Ia juga memberikan pesan moral kepada pasangan tersebut agar menjadikan momentum pernikahan ini sebagai titik balik dalam hidup mereka.

“Harapan kami agar kedua mempelai ini setelah menikah menyadari kesalahannya serta setelah menjalani masa penahanan tidak melakukan perbuatan serupa,” tegas Aldy.

Pernikahan di tengah kasus hukum

Meski telah resmi menjadi pasangan suami istri, Ahmad dan Dewi tetap harus menghadapi proses hukum yang menjerat mereka.

Sebelumnya, keduanya tertangkap membawa sejumlah paket sabu di depan Lapas Narkotika Bolangi, Gowa.

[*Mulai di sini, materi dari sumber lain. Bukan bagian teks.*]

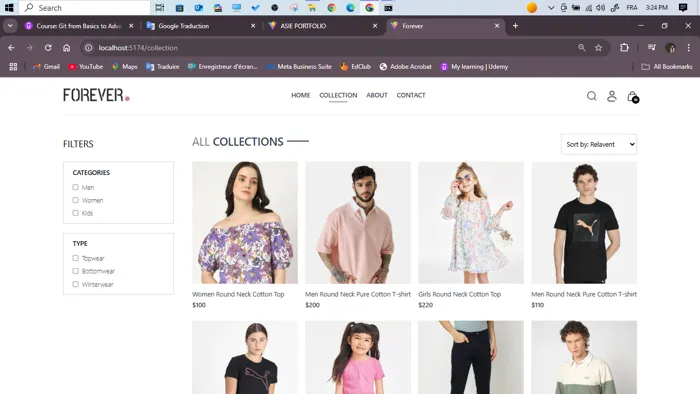This screenshot has height=394, width=700.
Task: Go to browser home icon
Action: point(67,48)
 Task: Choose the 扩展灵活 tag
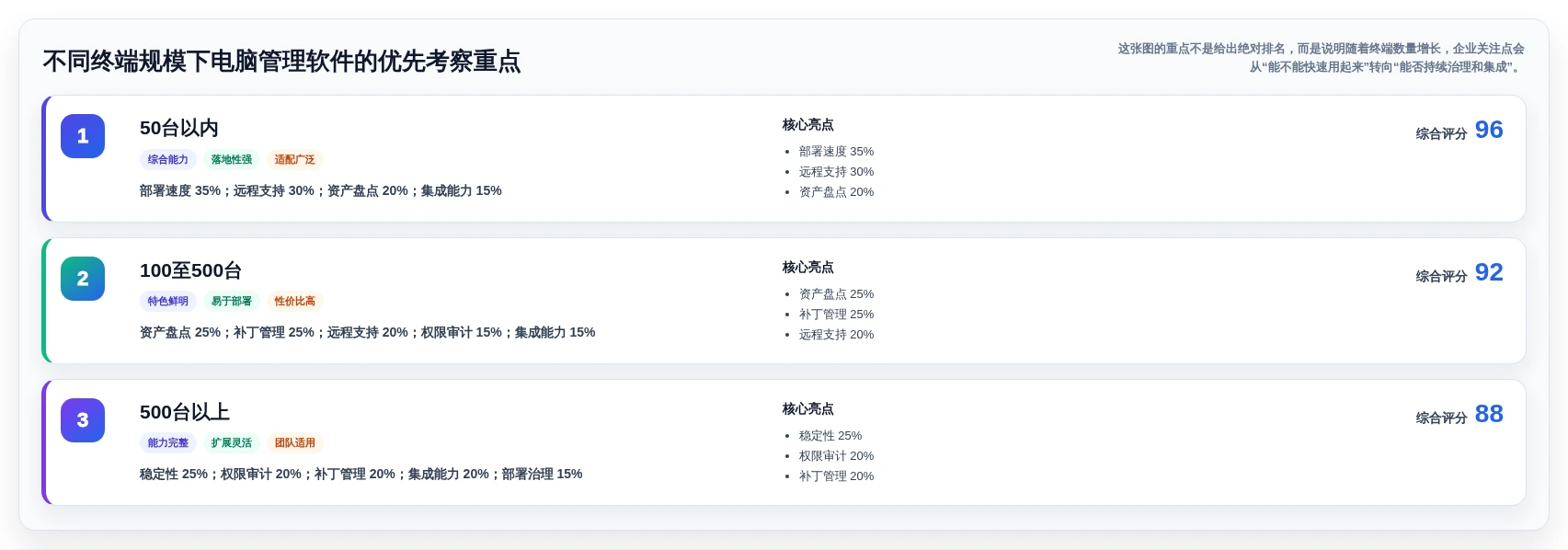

Dari hasil pemeriksaan, sabu tersebut rencananya akan diselundupkan ke dalam lapas atas pesanan seorang tahanan.

Aksi itu digagalkan oleh aparat kepolisian setempat.

Keluarga terharu dan sedih

Pernikahan yang sederhana di balik ruang tahanan tersebut meninggalkan kesan haru dan sedih bagi kedua orangtua mempelai.

Kendati di tengah penuh keterbatasan, keduanya menyampaikan rasa syukur dan bahagia atas pernikahan itu dan berharap mempelai sadar dan tidak akan mengulangi perbuatannya nanti setelah selesai menjalani masa tahanan.

Tetap jalani proses hukum

Polres Gowa menegaskan, fasilitas pernikahan ini tidak menghapus status hukum pasangan tersebut.

Ahmad dan Dewi tetap melanjutkan proses persidangan sesuai dengan aturan yang berlaku.

Meski sederhana, ijab kabul itu meninggalkan pesan mendalam: cinta tetap bisa tumbuh bahkan di balik jeruji, namun konsekuensi hukum tetap harus dijalani.